**What you will do**
Return exactly the lines from the one containing "Task: Insert code tags with the code icon" through the last line of the records below, both included, and leave out any pictures.

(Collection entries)

....

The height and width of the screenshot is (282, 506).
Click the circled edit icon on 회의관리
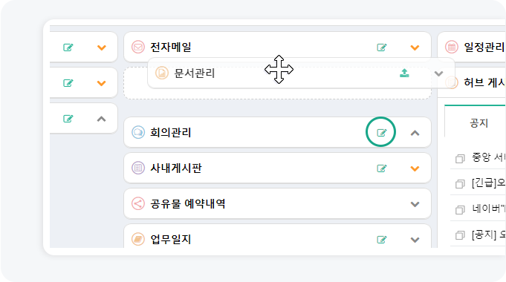(381, 132)
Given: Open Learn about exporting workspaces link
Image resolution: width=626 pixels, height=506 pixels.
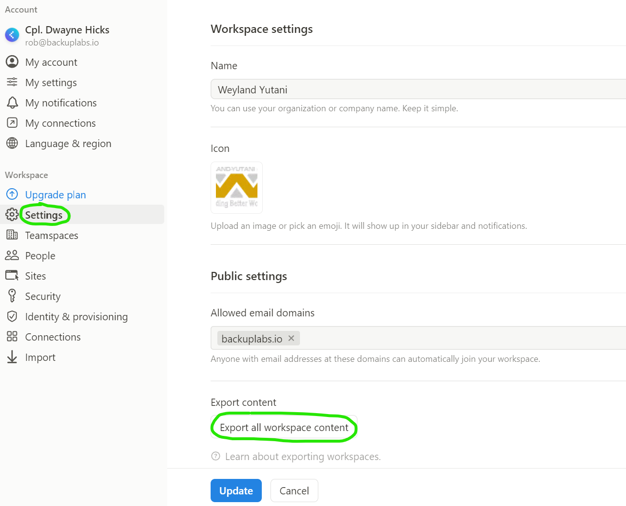Looking at the screenshot, I should pos(302,457).
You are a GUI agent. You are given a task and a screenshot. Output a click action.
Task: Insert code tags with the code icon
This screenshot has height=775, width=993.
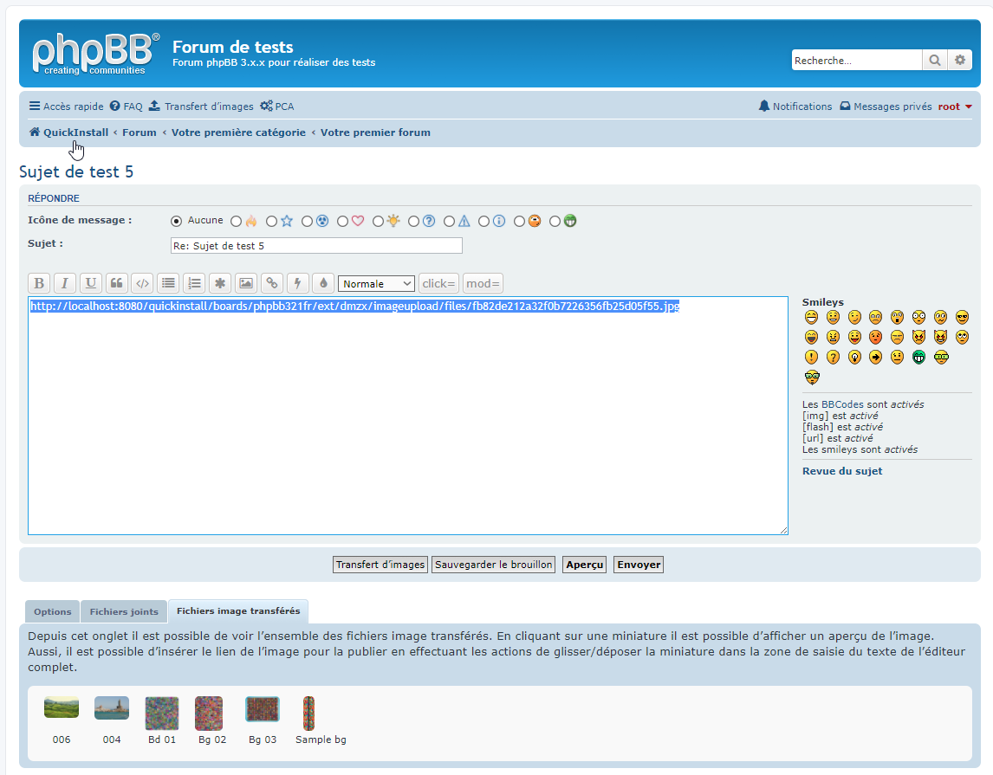tap(143, 283)
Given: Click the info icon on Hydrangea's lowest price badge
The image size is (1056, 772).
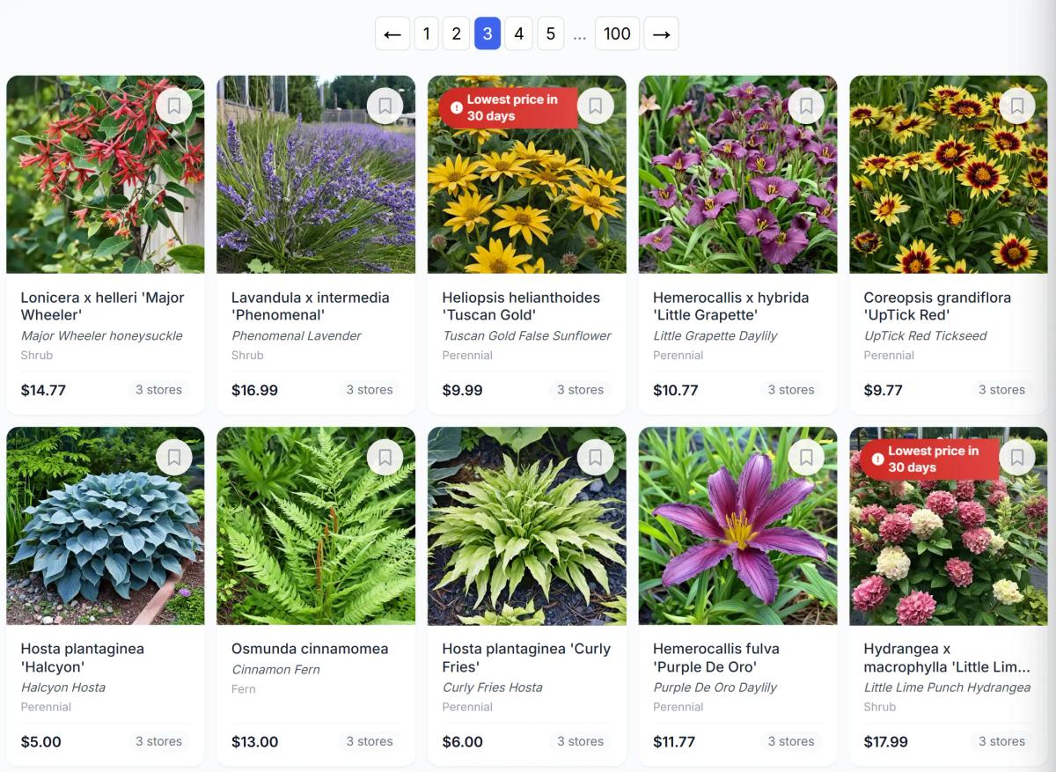Looking at the screenshot, I should pyautogui.click(x=877, y=458).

....

**Expected output**
Task: Insert code tags with the code icon
This screenshot has height=775, width=993.
tap(143, 283)
Given: Click the info icon on Hydrangea's lowest price badge
The image size is (1056, 772).
Looking at the screenshot, I should pyautogui.click(x=877, y=458).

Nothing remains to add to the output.